• _Your instructions_: Go through the data and count the lines holding the string "computer". Write only the number.

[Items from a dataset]
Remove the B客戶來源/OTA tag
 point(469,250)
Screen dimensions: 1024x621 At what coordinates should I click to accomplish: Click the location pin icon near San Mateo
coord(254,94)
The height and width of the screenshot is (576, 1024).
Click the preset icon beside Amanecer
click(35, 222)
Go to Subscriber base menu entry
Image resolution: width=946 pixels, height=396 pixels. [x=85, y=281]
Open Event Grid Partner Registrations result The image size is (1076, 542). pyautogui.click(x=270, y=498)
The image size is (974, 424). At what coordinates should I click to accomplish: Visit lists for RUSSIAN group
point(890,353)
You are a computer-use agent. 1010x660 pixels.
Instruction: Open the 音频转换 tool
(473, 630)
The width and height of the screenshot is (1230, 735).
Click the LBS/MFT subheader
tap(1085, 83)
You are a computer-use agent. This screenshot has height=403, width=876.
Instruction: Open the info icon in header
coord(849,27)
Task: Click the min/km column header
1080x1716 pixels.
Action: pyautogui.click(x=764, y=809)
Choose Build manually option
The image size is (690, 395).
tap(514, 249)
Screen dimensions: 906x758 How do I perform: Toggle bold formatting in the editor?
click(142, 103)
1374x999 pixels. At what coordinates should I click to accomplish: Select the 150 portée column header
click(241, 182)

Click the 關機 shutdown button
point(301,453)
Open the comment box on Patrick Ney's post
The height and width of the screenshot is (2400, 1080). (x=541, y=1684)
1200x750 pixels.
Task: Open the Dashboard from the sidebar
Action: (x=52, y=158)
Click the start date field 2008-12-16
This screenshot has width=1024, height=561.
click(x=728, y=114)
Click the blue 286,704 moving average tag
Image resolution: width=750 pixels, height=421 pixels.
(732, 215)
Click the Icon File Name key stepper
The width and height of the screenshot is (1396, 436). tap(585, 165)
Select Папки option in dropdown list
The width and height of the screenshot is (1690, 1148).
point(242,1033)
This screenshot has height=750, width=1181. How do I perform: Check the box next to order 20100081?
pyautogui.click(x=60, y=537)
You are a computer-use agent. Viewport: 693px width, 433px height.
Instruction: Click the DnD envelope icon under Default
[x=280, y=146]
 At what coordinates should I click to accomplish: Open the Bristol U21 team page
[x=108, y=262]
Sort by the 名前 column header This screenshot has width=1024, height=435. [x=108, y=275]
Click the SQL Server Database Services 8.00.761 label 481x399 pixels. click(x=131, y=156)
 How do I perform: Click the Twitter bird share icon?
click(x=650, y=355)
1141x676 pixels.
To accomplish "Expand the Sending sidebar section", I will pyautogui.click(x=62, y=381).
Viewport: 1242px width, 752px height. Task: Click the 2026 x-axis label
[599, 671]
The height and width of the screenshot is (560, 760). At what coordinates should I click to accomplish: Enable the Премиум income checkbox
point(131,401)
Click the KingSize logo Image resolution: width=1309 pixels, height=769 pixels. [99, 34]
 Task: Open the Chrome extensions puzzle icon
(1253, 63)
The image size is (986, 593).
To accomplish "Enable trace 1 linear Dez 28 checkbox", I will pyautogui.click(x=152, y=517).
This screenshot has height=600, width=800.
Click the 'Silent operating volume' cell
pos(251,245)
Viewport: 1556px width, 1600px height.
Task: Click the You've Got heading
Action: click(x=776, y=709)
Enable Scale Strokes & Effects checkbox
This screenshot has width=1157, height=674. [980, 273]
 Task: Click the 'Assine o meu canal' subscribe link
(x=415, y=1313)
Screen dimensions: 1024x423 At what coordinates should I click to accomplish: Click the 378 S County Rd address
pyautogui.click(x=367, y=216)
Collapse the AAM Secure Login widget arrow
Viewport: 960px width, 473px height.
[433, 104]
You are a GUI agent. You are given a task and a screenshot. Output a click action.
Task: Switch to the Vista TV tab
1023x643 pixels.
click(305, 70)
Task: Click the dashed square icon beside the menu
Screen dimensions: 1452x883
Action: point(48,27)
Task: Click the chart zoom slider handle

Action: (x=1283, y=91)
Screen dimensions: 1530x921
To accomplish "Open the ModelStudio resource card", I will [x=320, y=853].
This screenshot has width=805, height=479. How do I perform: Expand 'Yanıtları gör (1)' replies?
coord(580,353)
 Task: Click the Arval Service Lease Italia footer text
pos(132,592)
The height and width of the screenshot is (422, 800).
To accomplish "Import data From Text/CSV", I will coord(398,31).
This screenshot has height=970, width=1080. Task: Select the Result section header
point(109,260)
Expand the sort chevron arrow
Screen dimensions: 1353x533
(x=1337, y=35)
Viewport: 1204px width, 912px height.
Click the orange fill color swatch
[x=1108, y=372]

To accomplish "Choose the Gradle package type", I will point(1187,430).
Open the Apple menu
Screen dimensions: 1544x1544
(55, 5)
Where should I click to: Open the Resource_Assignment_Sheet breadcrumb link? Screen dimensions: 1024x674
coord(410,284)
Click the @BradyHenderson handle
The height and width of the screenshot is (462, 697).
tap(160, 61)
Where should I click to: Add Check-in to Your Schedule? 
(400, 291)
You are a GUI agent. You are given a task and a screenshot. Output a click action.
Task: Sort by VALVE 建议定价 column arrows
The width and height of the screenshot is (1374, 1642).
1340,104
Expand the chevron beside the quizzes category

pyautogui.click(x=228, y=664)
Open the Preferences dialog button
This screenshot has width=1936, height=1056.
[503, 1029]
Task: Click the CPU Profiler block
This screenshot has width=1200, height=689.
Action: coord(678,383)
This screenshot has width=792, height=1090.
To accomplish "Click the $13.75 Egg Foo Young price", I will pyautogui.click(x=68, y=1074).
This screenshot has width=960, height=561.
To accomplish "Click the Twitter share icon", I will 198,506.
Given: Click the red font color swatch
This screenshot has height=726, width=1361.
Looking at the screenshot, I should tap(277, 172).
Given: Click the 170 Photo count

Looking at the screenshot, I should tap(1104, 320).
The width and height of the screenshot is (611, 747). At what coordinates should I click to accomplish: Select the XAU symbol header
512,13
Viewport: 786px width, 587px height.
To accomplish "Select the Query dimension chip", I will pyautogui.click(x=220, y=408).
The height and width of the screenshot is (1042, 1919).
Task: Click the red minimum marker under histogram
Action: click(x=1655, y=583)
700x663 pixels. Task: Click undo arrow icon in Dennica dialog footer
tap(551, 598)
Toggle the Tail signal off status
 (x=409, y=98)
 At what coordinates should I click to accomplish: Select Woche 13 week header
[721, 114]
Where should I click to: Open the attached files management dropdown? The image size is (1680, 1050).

• _Result of the exercise_: 3